Let's focus on the client_handler function. What you misunderstand is how sockets work. This:
data = conn.recv(1024)
does not read 1024 bytes from the buffer. It actually reads up to 1024 bytes with 0 being possible as well. Even if you send 1024 bytes it can still read say 3. And when you receive a buffer of length 0 then this is an indication that the client disconnected. So first of all you need this:
def client_handler(conn):
while True:
data = conn.recv(1024)
if not data:
break
Now the real fun begins. Even if data is nonempty it can be of arbitrary length between 1 and 1024. Your data can be chunked and may require multiple .recv calls. And no, there is nothing you can do about it. Chunking can happen due to some other proxy servers or routers or network lag or cosmic radiation or whatever. You have to be prepared for it.

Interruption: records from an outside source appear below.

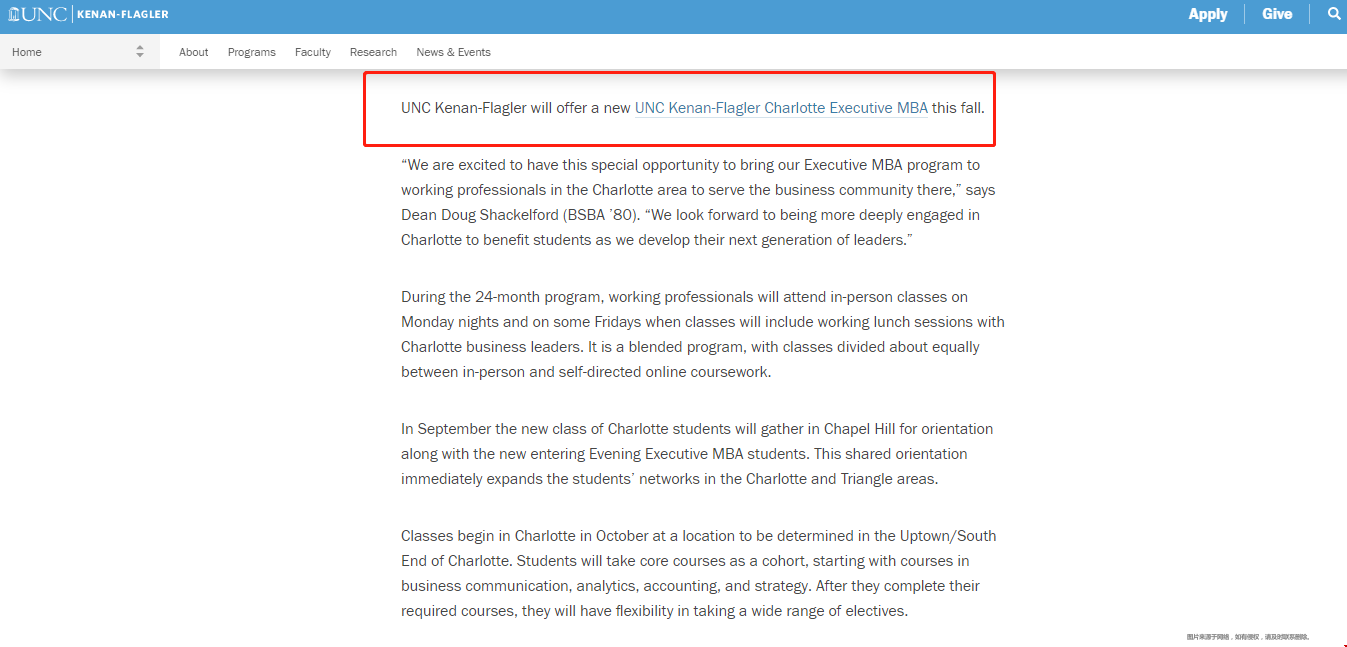Follow the UNC Kenan-Flagler Charlotte Executive MBA link
The height and width of the screenshot is (647, 1347).
point(781,108)
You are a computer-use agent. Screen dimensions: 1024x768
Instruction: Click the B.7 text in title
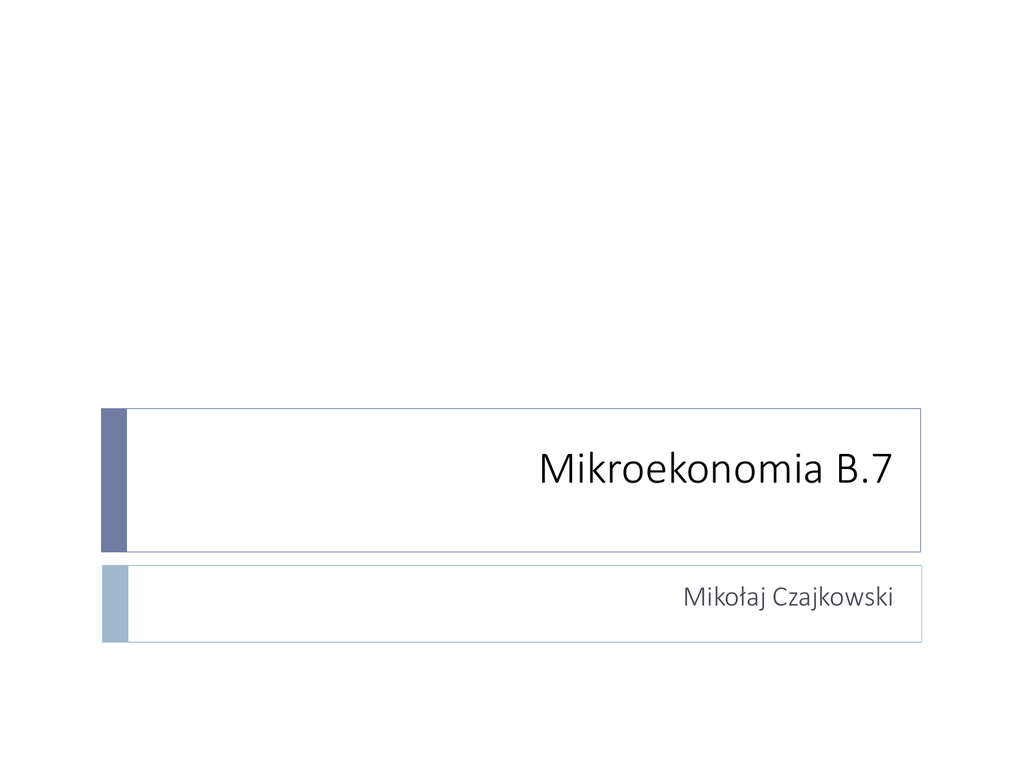click(863, 469)
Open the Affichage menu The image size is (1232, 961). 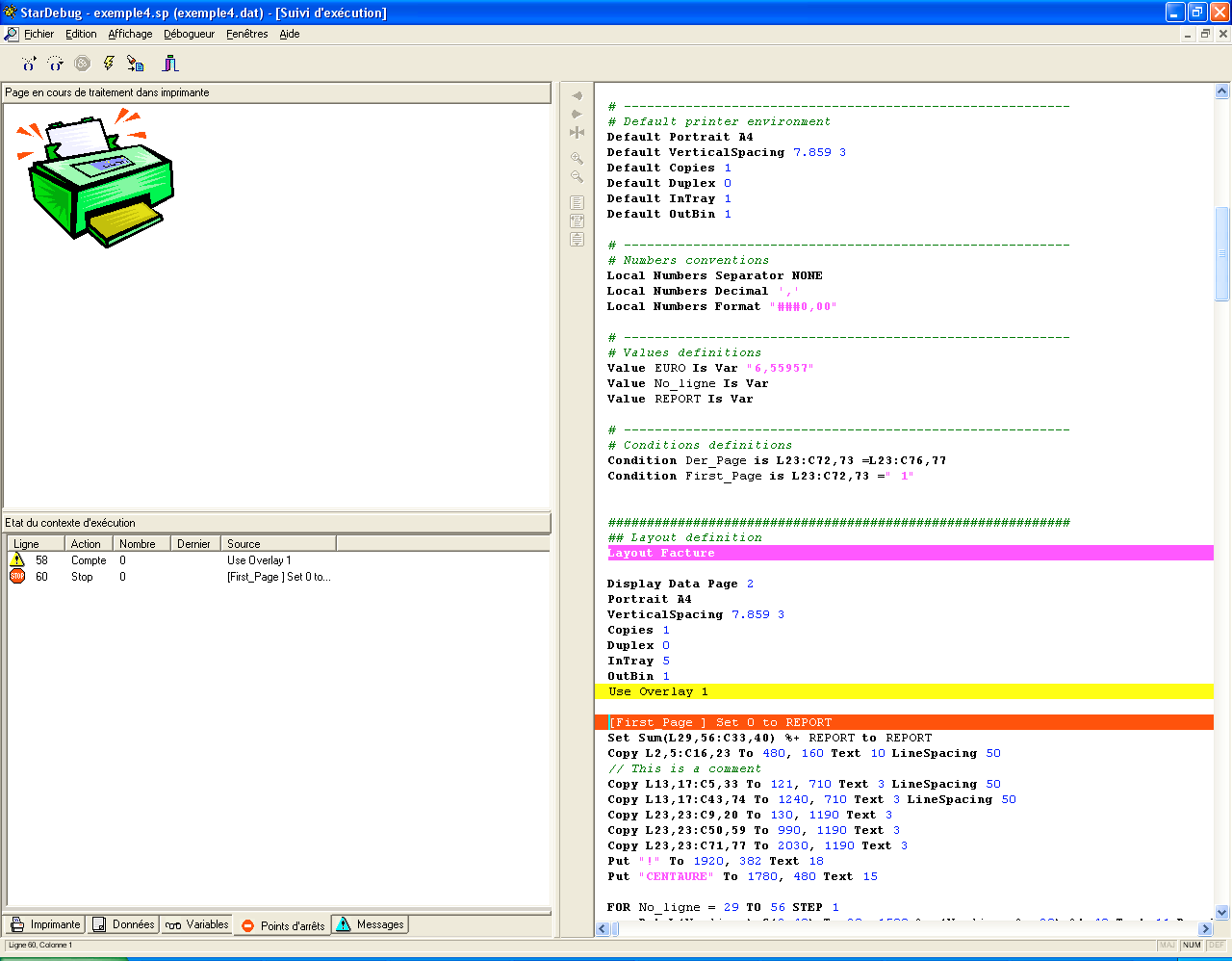130,34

So in order to work with that correctly you need a proper framing protocol. For example you have to somehow know how big is the incoming packet (so that you can answer the question "did I read everything I need?"). One way to do that is by prefixing each frame with (say) 2 bytes that combine into total length of the frame. The code may look like this:
def client_handler(conn):
while True:
chunk = conn.recv(1) # read first byte
if not chunk:
break
size = ord(chunk)
chunk = conn.recv(1) # read second byte
if not chunk:
break
size += (ord(chunk) << 8)
Now you know that the incoming buffer will be of length size. With that you can loop to read everything:
def handle_frame(conn, frame):
if frame.find("EVNTTAG") != -1:
pass # do your stuff here now
def client_handler(conn):
while True:
chunk = conn.recv(1)
if not chunk:
break
size = ord(chunk)
chunk = conn.recv(1)
if not chunk:
break
size += (ord(chunk) << 8)
# recv until everything is read
frame = b''
while size > 0:
chunk = conn.recv(size)
if not chunk:
return
frame += chunk
size -= len(chunk)
handle_frame(conn, frame)
IMPORTANT: this is just an example of handling a protocol that prefixes each frame with its length. Note that the client has to be adjusted as well. You either have to define such protocol or if you have a given one you have to read the spec and try to understand how framing works. For example this is done very differently with HTTP. In HTTP you read until you meet \r\n\r\n which signals the end of headers. And then you check Content-Length or Transfer-Encoding headers (not to mention hardcore things like protocol switch) to determine next action. This gets quite complicated though. I just want you to be aware that there are other options. Nevertheless framing is necessary.
Also network programming is hard. I'm not gonna dive into things like security (e.g. against DDOS) and performance. The code above should be treated as extreme simplification, not production ready. I advice using some existing soft.